> About this task
Copy each line from the entries that the word "pixels" appears in.

[Stored records]
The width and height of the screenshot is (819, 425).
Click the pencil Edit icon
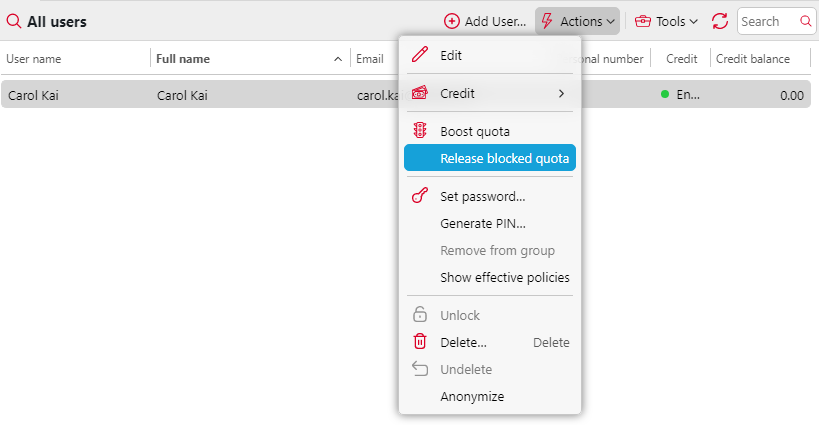pyautogui.click(x=421, y=56)
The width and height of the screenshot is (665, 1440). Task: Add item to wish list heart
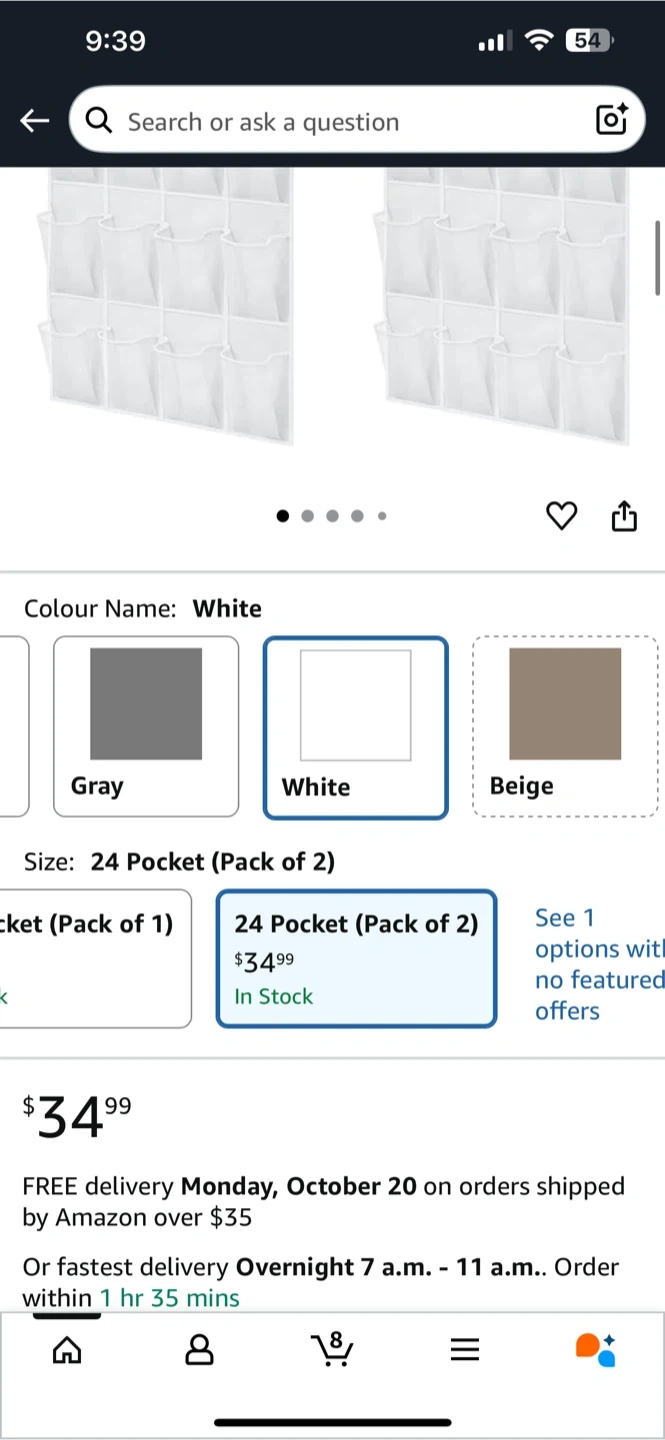(561, 516)
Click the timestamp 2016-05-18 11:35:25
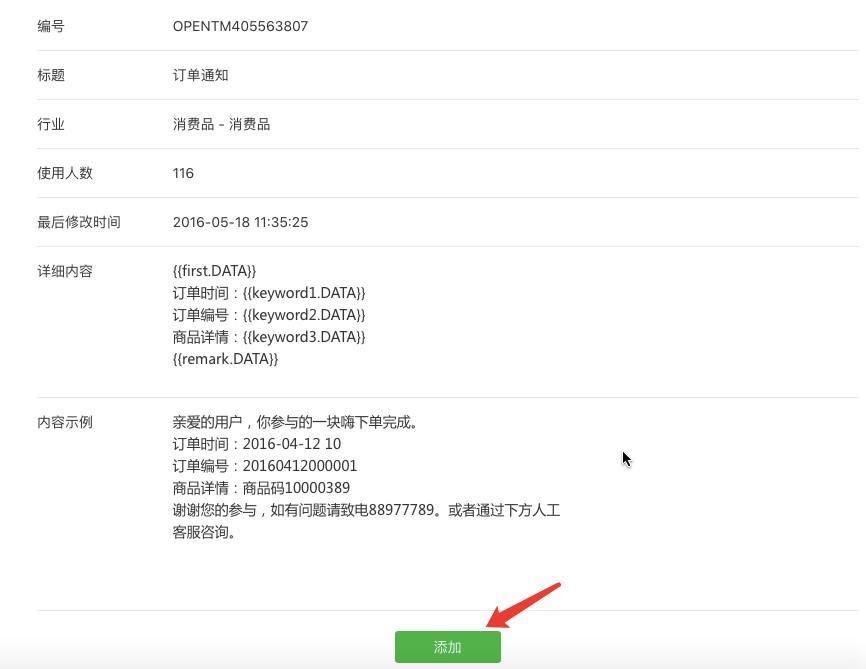 click(240, 222)
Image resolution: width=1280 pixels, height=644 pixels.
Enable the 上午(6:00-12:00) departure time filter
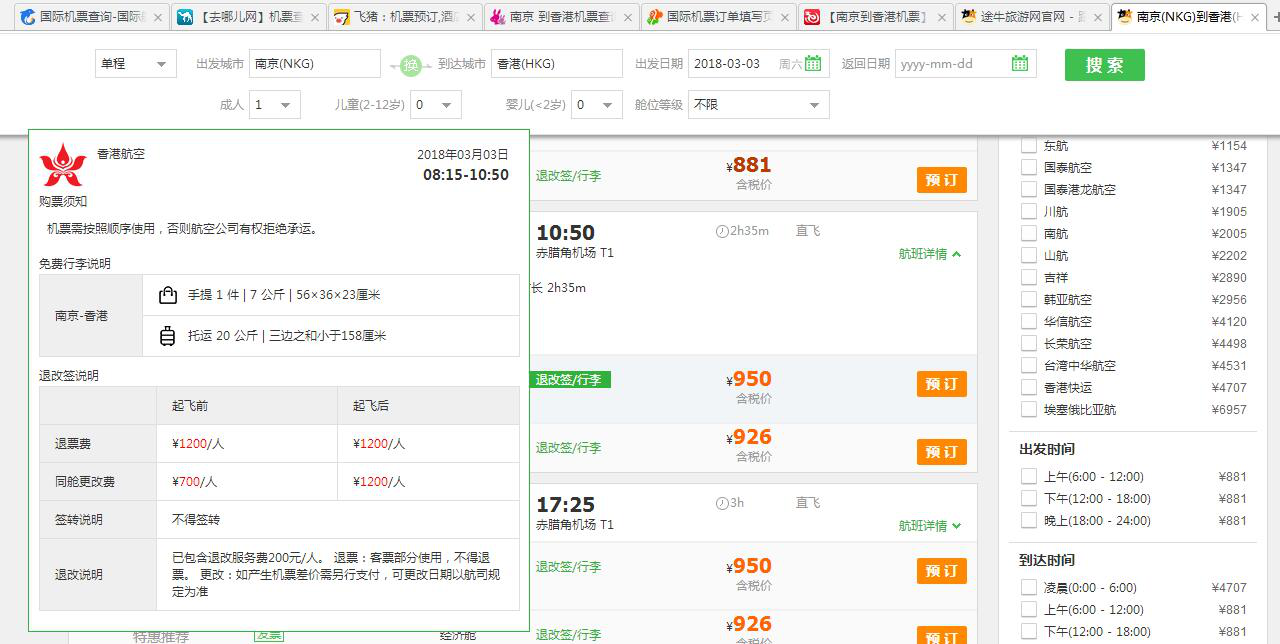[1027, 476]
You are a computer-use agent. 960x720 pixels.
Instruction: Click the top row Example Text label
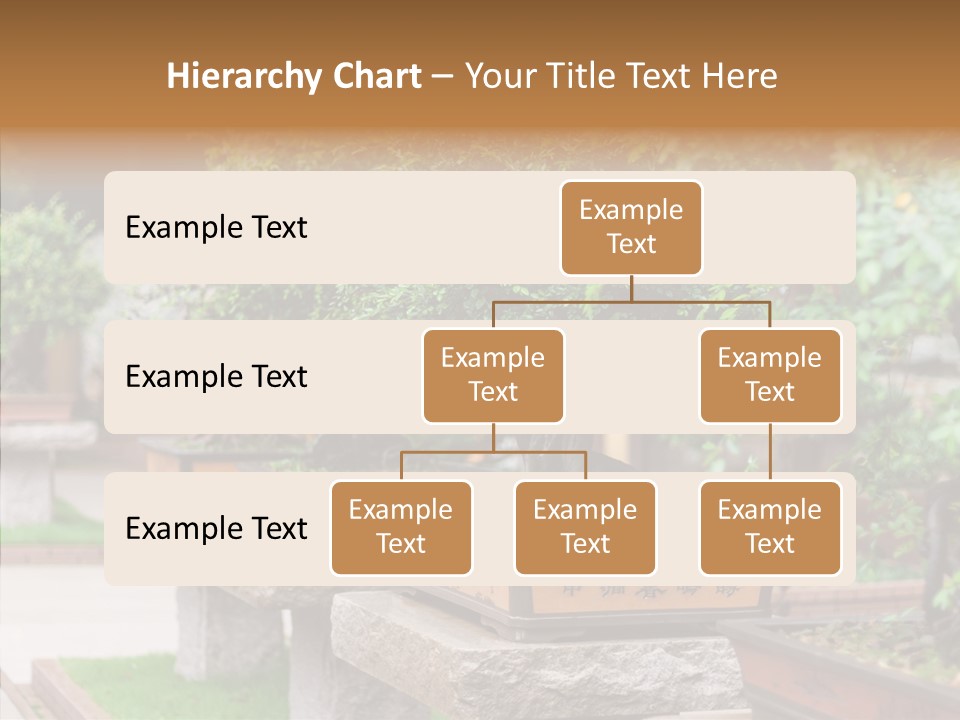click(215, 228)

> Exercise solution
Image resolution: width=1280 pixels, height=644 pixels.
You are a computer-use agent. 960x720 pixels.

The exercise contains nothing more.